Definitely not something I was expecting and the next thing I knew, as she was shooing most of the men out of the studio space, I was handed a musket complete with bayonet. Upright, it was taller than me, and it was definitely heavier than I thought. Holding it I was quite concerned that I was going to accidentally injure someone by accidentally poking them or something.

Liane, on the other hand, was armed with a pistol. Deidre directed the two weaponless constables to huddle together while Liane and I stood behind them. I did my best to look confident or tough although, in reality, I was looking forward to handing the weapon back! I wouldn’t exactly say that I’m a great actress but I think that I actually managed to look reasonably tough at least.

Photo Credit: The Victorian Bustle Vintage Photographer
Photo Credit: The Victorian Bustle Vintage Photographer

By then Liane and I decided that we were suitable hungry for a late lunch and headed up to the Shakee Pear. It was nice to have a chance to sit down for a while and to take a bit of a timeout before re-immersing ourselves back in the past.

We returned in time to watch the Armed Constabulary giving a drilling display ahead of the second reenactment which played out in a similar manner to the morning’s display. It was quite interesting to watch a second time since we knew how it was to play out and it was also possible to focus on different reenactors.




Liane and I ended up walking with the bushrangers back towards the village and talking to Conal, who also happens to be one of the IT guys at my work (small world!). The conversation turned towards mourning etiquette in the Victorian era, which didn’t strike me as too odd since my Shippensburg dress, being black, often gets mistaken for mourning dress.

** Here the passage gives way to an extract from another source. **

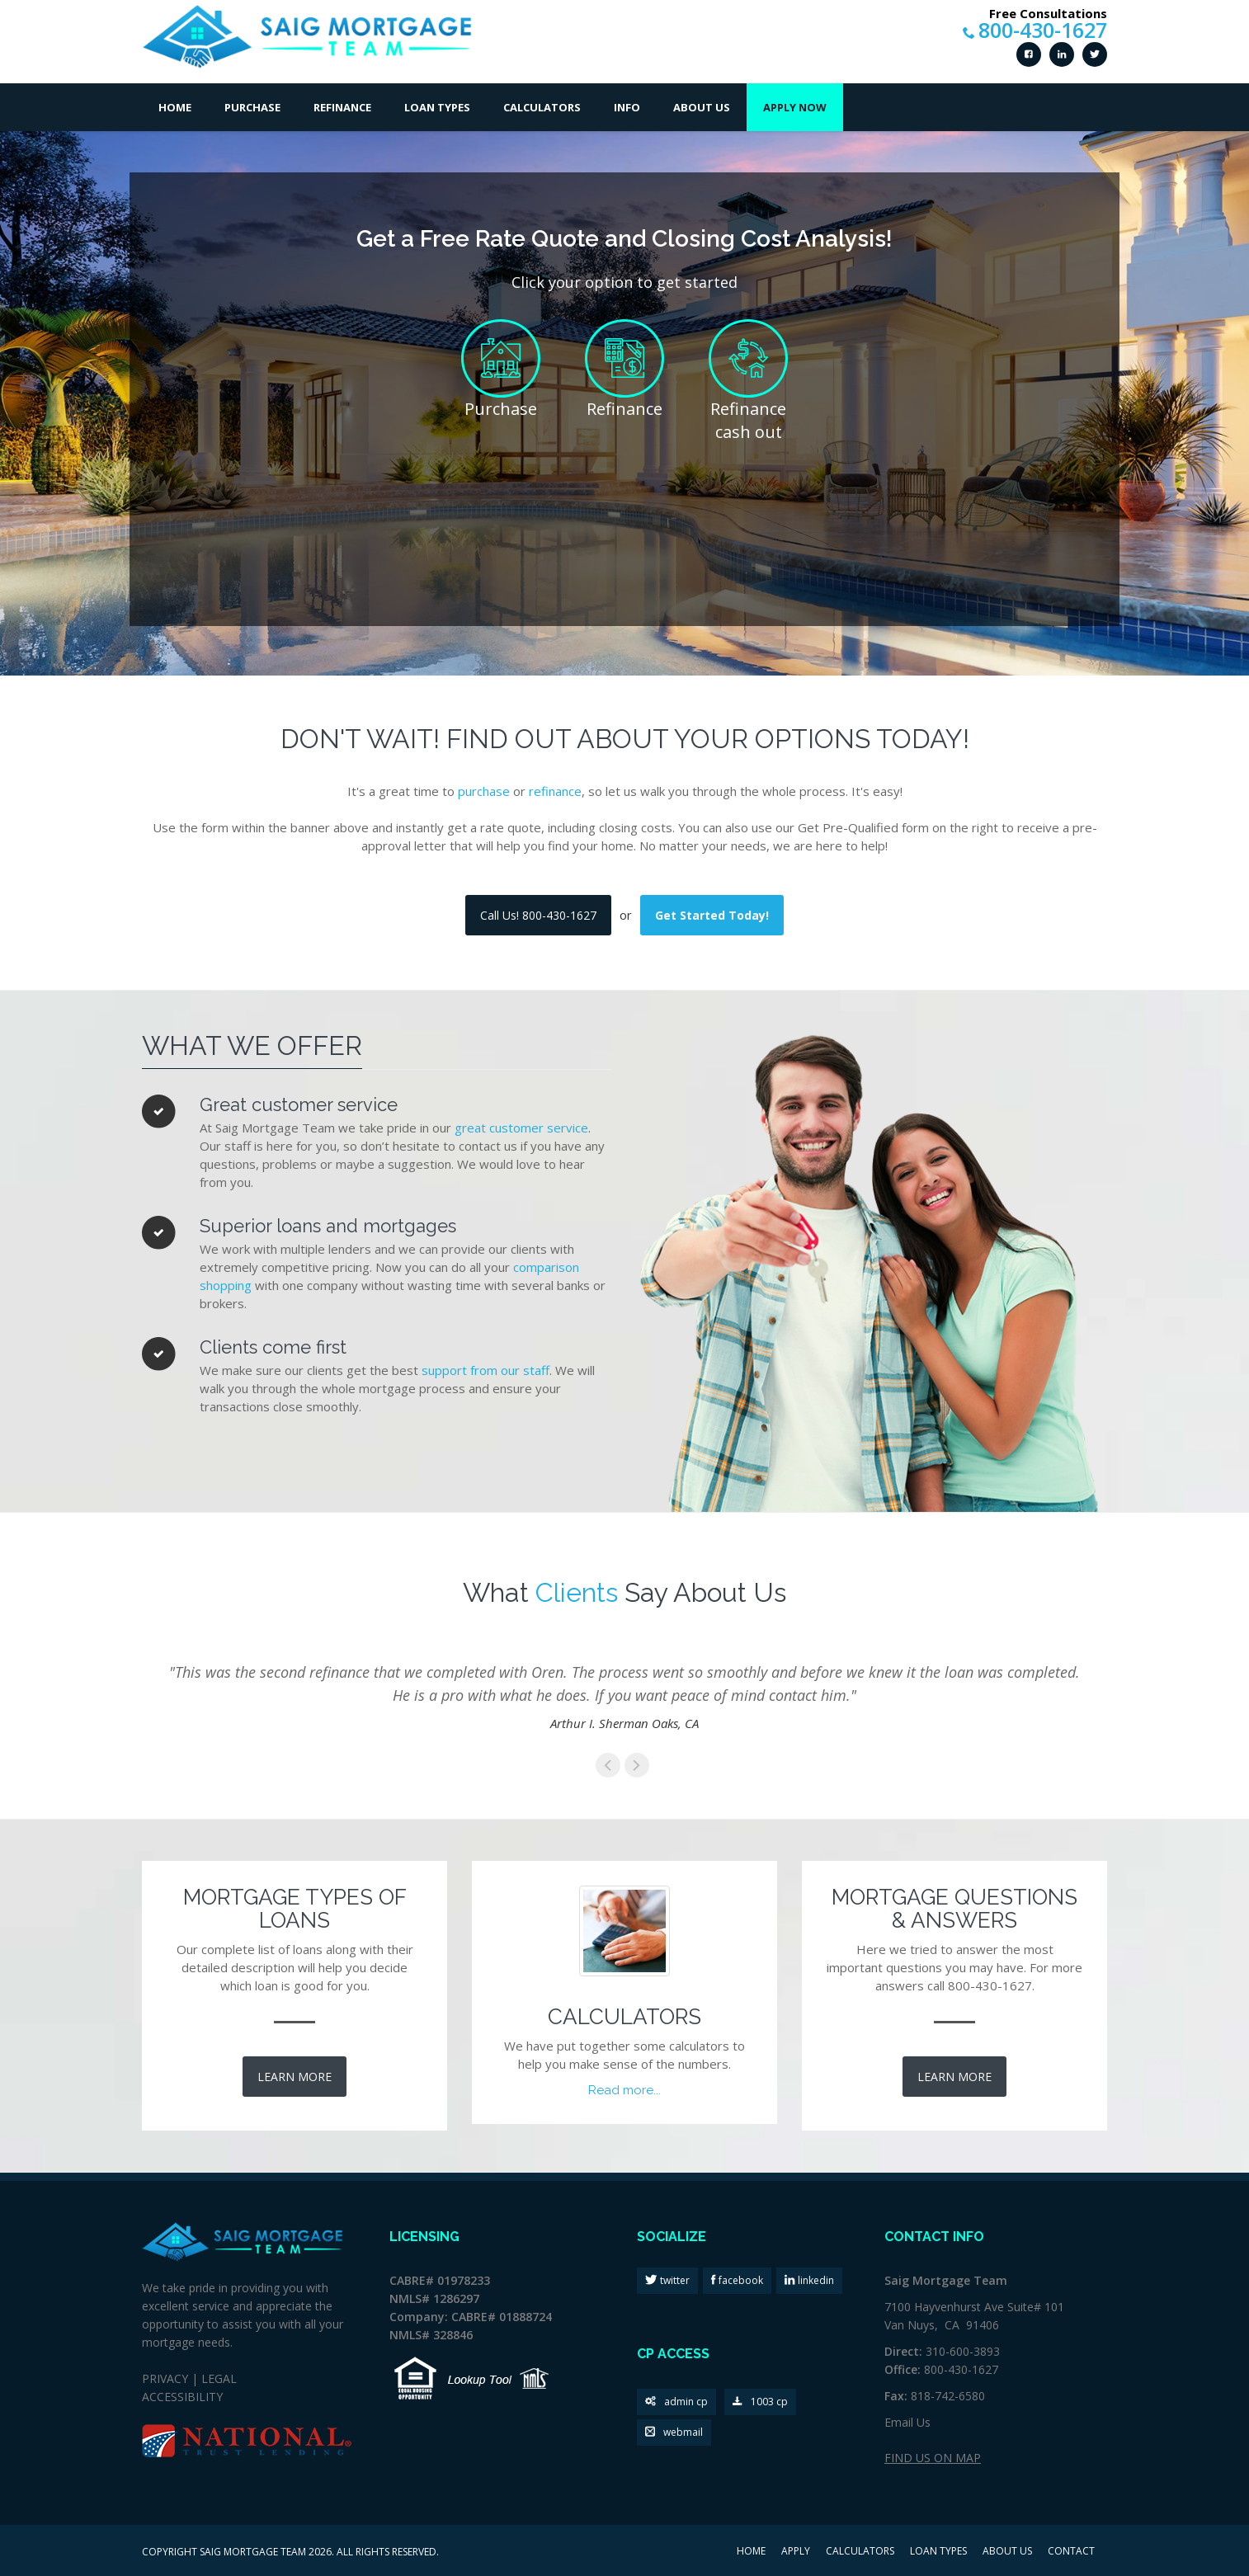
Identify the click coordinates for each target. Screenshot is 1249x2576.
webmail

Parting ways with the bushrangers Liane and I realised that we hadn’t yet taken a ride on the train and since we had been sent tickets for that as well as our admission into the village it would have been rude not to make use of them. Fortunately, our timing was almost perfect as the train was depositing passengers by the time we reached the stop. Our tickets were punched and we climbed into one of the little carriages.

On board the little train

By the time we’d completed two circuits of the village and disembarked, we could see that the slow packing up process had begun. Liane and I stood on the veranda of the homestead and watched as the tank and other military vehicles began their slow convoy – taking one last turn around the village. We then wandered back down towards the barbershop to watch them pass by before heading out the gate.

Liane sighed and said that we should probably be heading off soon as well and I told her that I was leaving whenever she was because I wouldn’t get a ride if I tried to hitchhike back. I was quickly assured by others who standing with us that I would get a ride in an instant. I may have joked about flashing my ankles. Though, with the weather threatening rain (which had, luckily, held off for the day) and with a definite feeling of the day drawing to a close I was ready to start heading for home.

We said our goodbyes and headed for the entrance/exit. Not that we left straight away as we both ended up talking to Denise and other volunteers inside. They thanked us again for coming and again we said thank you so much for inviting us. We chatted a bit about coming back in October before saying our final goodbyes before departing.

On the drive home, we agreed that it had been a great day and we were so glad that we had come along. It was absolutely lovely to have been invited along, to be so warmly welcomed back by so many of the volunteers we had met last October, and, of course, to have met the Armed Constabulary reenactors – hopefully, we’ll get to run into them again soon.